Cult Movie: Crazy circus flick Berserk was a new low for screen diva Joan Crawford

Joan Crawford and Ty Hardin in Berserk
Ralph McLean

JOAN Crawford's star wasn't so much on the decline in 1967 as plummeting earthward like a clapped-out satellite.

Still trying to wring whatever fame she could from her late career comeback alongside her arch nemesis Bette Davis in Whatever Happened To Baby Jane, she was floundering around in a relentlessly B-movie orbit going wherever the cheques cleared and taking on work that previously she'd have scraped off her shoes.

Her fearsome reputation as a full-blown diva ensured most American directors wouldn't work with her and as the so-called Summer Of Love played out she found herself in England making Berserk, a sad and sleazy circus-based film that marked a new low in her movie career.

This tragic slice of low rent psycho-thriller fare has just been reissued by Powerhouse/Indicator on Blu-ray and guess what? It's absolutely brilliant in a 'so bad it's good' kind of way.

It wouldn't be old Mommie Dearest's final big-screen outing – for that audiences would have to wait another year until the utterly insane man-in-a-monkey-suit madness of Trog lumbered into view – but it's certainly one of her most unforgettable.

Crawford is Monica Rivers, an ageing ringleader for a tatty circus that's been plagued by a glut of bizarre and rather gory murders. High-wire acts and suchlike are dropping like garrotted flies and no-one can work out why. If that sounds a lot like Circus Of Horrors, an earlier and just as seedy tale of big tent bad behaviour, then that's because it is pretty much the same story rehashed with shameless zeal buy producer Herman Cohen. The plagiarism is shameless but only adds to the fun really.

Director Jim O'Connolly handles all the gory death sequences with a suitably bloodthirsty aplomb, allowing the great Michael Gough, playing Monica's suspicious business partner here, to get a spike directly through his skull and buffed up beefcake Ty Hardin to come a cropper on the high wire.

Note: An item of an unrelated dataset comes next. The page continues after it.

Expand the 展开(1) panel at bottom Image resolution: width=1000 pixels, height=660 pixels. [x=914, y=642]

There are supporting roles for legends of Brit B-movie heaven like Diana Dors, Judy Geeson and Robert Hardy amid all the buckets of fake blood and cheaply cobbled together circus footage, provided by the performers at Billy Smart's Circus, bizarrely enough. Whoever thought that a hastily knocked together little potboiler like this would provide good publicity for the company was clearly seriously deluded.

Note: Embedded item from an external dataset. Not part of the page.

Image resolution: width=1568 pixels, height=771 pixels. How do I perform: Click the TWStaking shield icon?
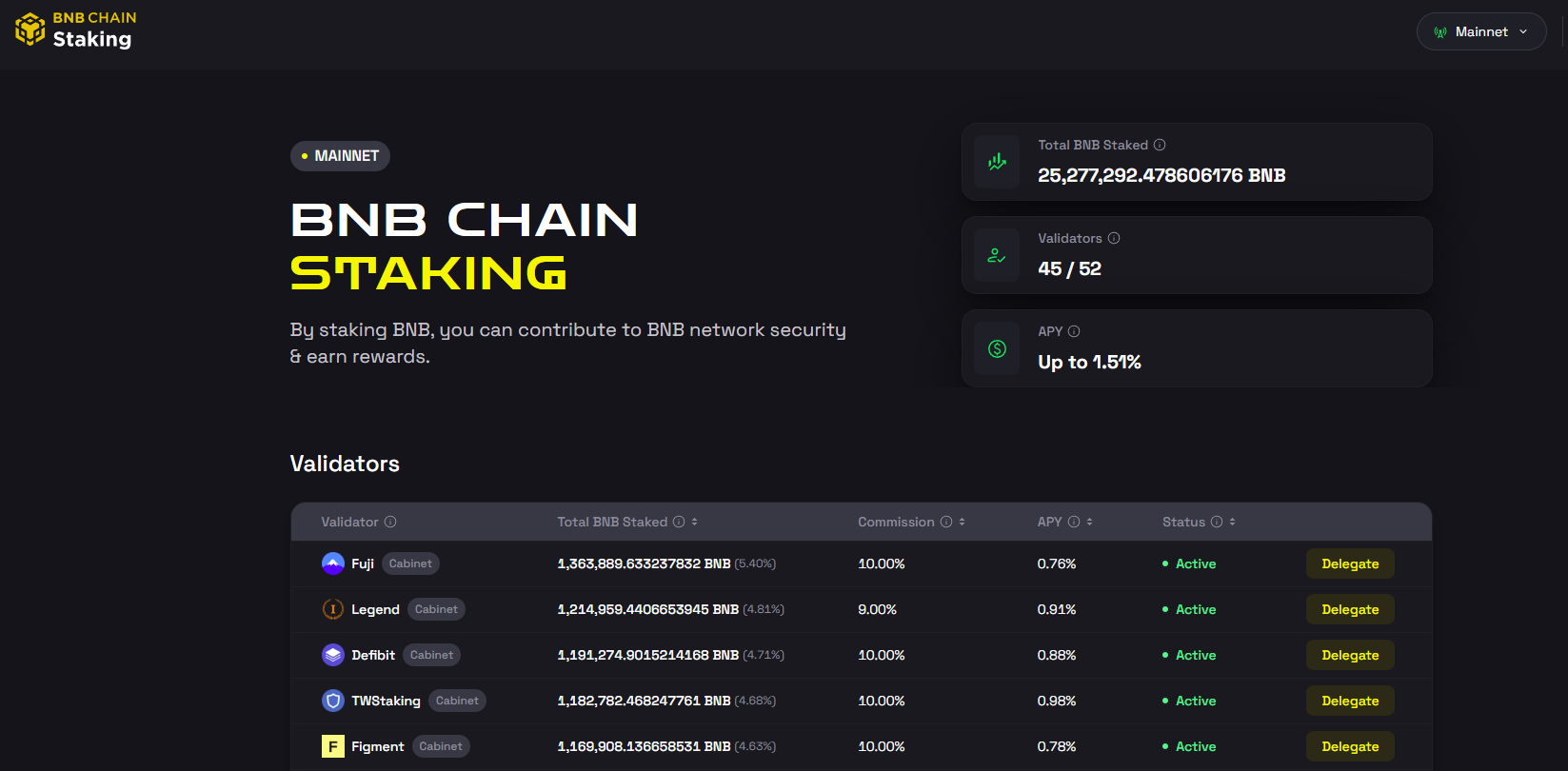[332, 701]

Crawford prances through this gory mess with her usual high and mighty superiority on full show and her eyebrows reaching back to almost the very top of her forehead (possibly due to the actress taping back her skin to deal with facial wrinkles). She looks mostly bemused but gives it all enough Hollywood melodrama to make it work.

Like the title suggests, Berserk is a mad and faintly unhinged journey from start to finish but it's also a ton of fun as well. With a glut of impressive extras – including a BFI interview with Crawford from 1956, period trailers and commentary tracks – this is the best way to enjoy the whole utterly insane experience in all its gory glory.